▸ Problem requirements
No picture should appear in the copy. Transcribe exactly, and only, the lines from the one with "Instruction: Open the" through the last line of the data below.

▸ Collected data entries
_ _ _ _ _

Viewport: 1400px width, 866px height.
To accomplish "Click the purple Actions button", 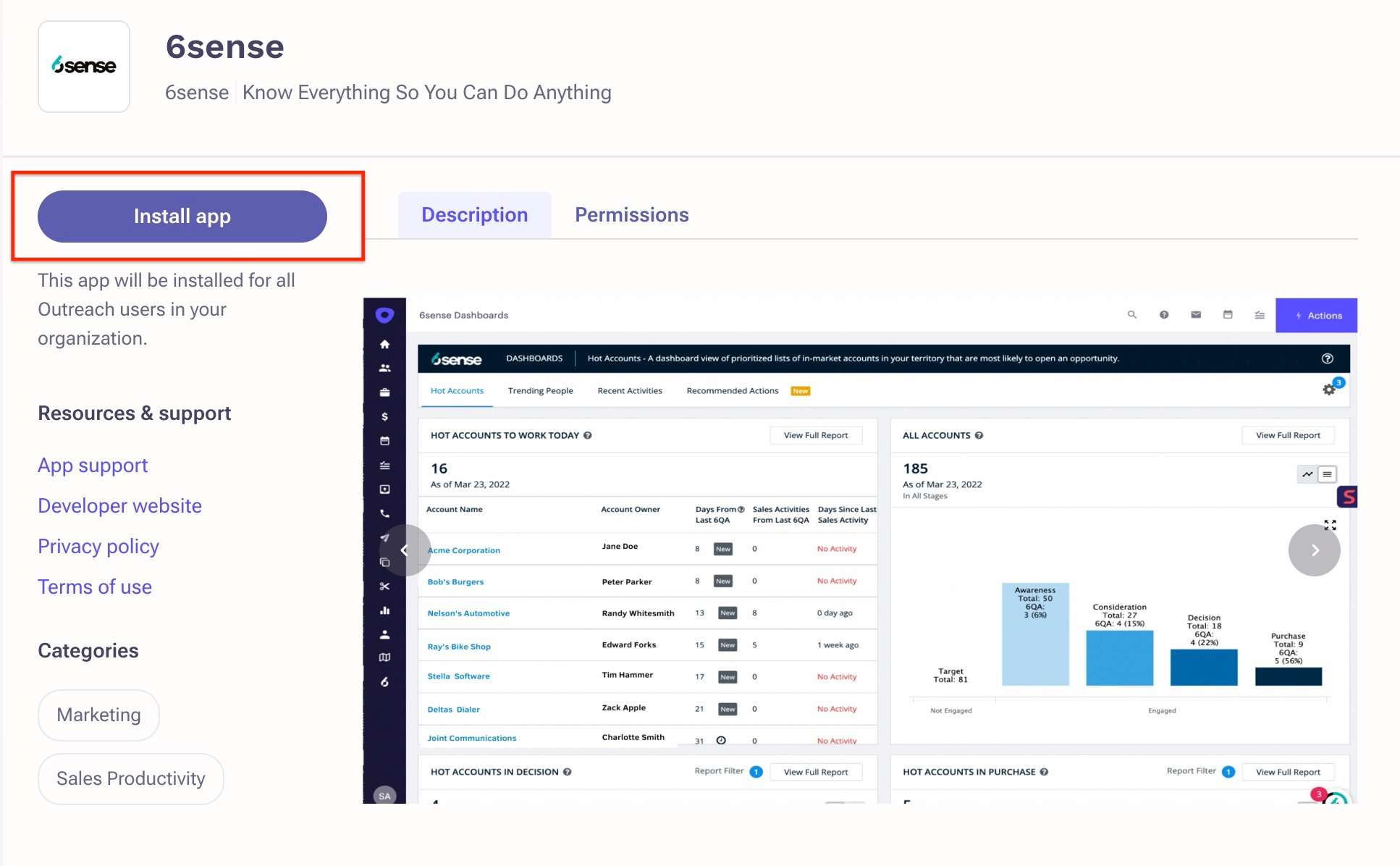I will tap(1316, 316).
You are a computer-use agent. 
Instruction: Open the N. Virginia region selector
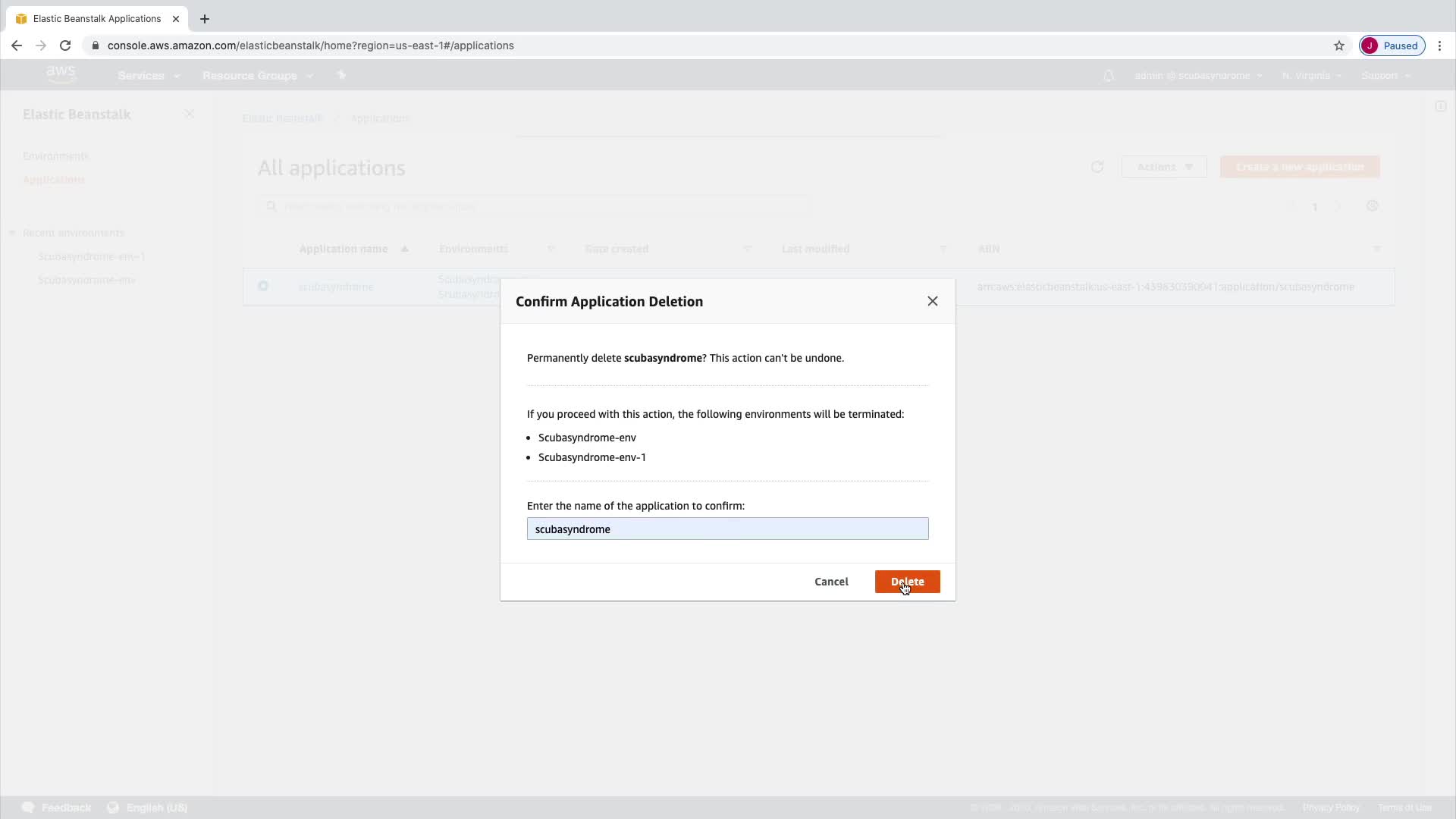1311,76
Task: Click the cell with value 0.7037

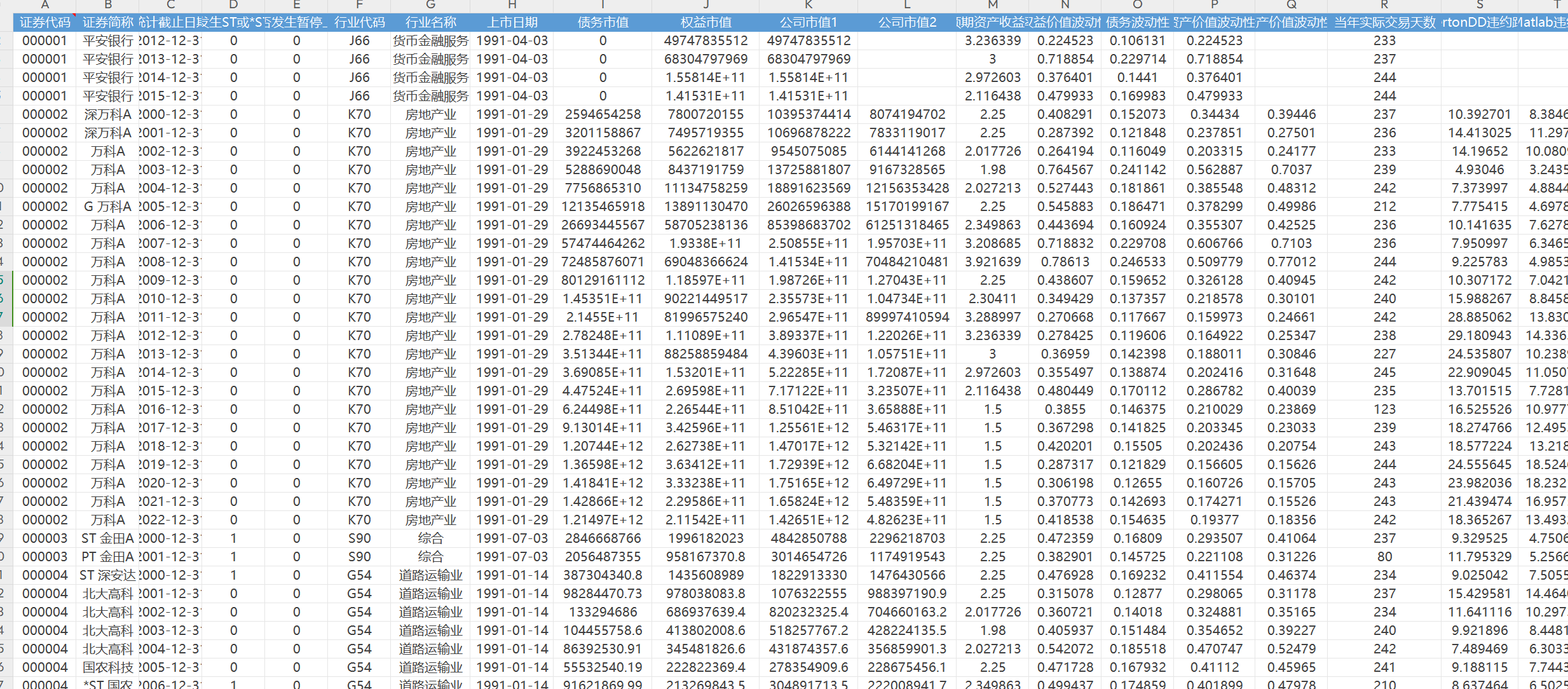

_ _ _ _ _

▸ Answer box
Instruction: Open the N. Virginia region selector
1311,76
Task: Click the cell with value 0.7037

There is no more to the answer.